Second day: Early morning meditation went well. Calm, stable concentration. Distractions lasting only a very short time. Quite easy to regain focused attention. The second meditation during late morning was much harder. Fought sleepiness and discomfort. Thoughts kept wandering off. My body ached from sitting on the hard concrete floor with only a slim cushion for comfort.
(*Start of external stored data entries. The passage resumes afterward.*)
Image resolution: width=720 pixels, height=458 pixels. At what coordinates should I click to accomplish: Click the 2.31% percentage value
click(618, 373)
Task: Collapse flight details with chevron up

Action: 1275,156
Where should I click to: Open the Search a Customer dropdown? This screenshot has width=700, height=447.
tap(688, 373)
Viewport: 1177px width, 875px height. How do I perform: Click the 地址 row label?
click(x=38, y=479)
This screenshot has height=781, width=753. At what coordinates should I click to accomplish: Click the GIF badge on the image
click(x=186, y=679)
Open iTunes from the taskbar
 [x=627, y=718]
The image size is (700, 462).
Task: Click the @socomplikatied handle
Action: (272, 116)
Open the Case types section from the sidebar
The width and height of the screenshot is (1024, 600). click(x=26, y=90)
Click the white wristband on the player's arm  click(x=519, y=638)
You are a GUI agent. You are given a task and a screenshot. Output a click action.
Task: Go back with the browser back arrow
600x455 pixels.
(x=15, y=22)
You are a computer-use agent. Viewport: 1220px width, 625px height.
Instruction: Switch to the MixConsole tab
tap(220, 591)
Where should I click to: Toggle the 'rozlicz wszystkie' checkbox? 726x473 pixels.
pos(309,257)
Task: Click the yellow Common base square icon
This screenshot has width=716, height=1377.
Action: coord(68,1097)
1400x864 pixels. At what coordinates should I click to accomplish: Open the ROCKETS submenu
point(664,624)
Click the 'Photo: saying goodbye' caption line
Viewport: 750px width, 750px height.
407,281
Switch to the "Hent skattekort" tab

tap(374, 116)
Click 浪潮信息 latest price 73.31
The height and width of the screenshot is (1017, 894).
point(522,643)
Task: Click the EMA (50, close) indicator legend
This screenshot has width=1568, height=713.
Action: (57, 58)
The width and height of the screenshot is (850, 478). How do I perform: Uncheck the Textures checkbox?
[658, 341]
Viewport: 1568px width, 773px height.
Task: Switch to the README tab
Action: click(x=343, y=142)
People mistakenly think going into retreat is a silent experience. Well, it isn’t. At least not if you choose forest or jungle monasteries, where cacophonies of birdsong, garden machines, distant voices, the monks’ chanting, and low-flying military airplanes create the backdrop for meditation. There is plenty of opportunity to be distracted, which of course makes it an even greater challenge. And then, of course, there is the inner dialogue, which can easily keep one entertained. Dialogues, monologues, explanations, imagined conversations, conversations that have already taken place. Images of people and events. To-do lists and sudden ideas and inspirations. Heaps of stuff in the mind to keep it busy for hours if you let it. Which I did in the late-morning meditatio
n. Too hard to resist. I lost out to my mind.
Ayaa sat in front of me. She was already deep in meditation when I got there, and I guessed she would be for a long time after I left. I’ve seen her sitting for more than six hours at a stretch. That is, without moving at all. She’s sitting in the traditional Sri Lankan female position, legs bent to her right, leaning slightly to the left. Absolutely still. With no cushion, only a thin cotton sheet between her bony body and the concrete floor. Nobody can sit like that without having conquered the pain threshold of ordinary people.
Later in the afternoon, when I took a stroll across the grounds with Ayaa, a young boy suddenly threw himself at my feet, and I recoiled in horror. Ayaa reassured me that “it’s our culture to worship our elders” and I recalled her prone on the ground in front of the Czech monk, who is uncommonly disgusting. And young enough to be her son, except she probably has never as much as held a boy’s hand. But then again, he is a man, and that trumps being an elderly female.
Came across two large iguanas within a few minutes today. A young one and an old one. The old one looked exactly like a dinosaur. A great, ancient dragon that belonged in a fairy tale, not creeping around in the twenty-first century. There is something truly heroic about them. They are the ultimate survivors. Their dignity renders them untouchable.
Third day: Early morning, or rather, late night. A sole figure presumably a man, as no woman ever sits in front in this country sat on the high platform in the meditation hall with his back to the room. Like the rest of us, his body was completely covered by a mosquito net suspended from a two-meter frame, his robes pulled up over his head. In the creeping, predawn shadows, he looked like a Spanish inquisitor, a harbinger of death, a silent nightmare, just waiting for you to slip up.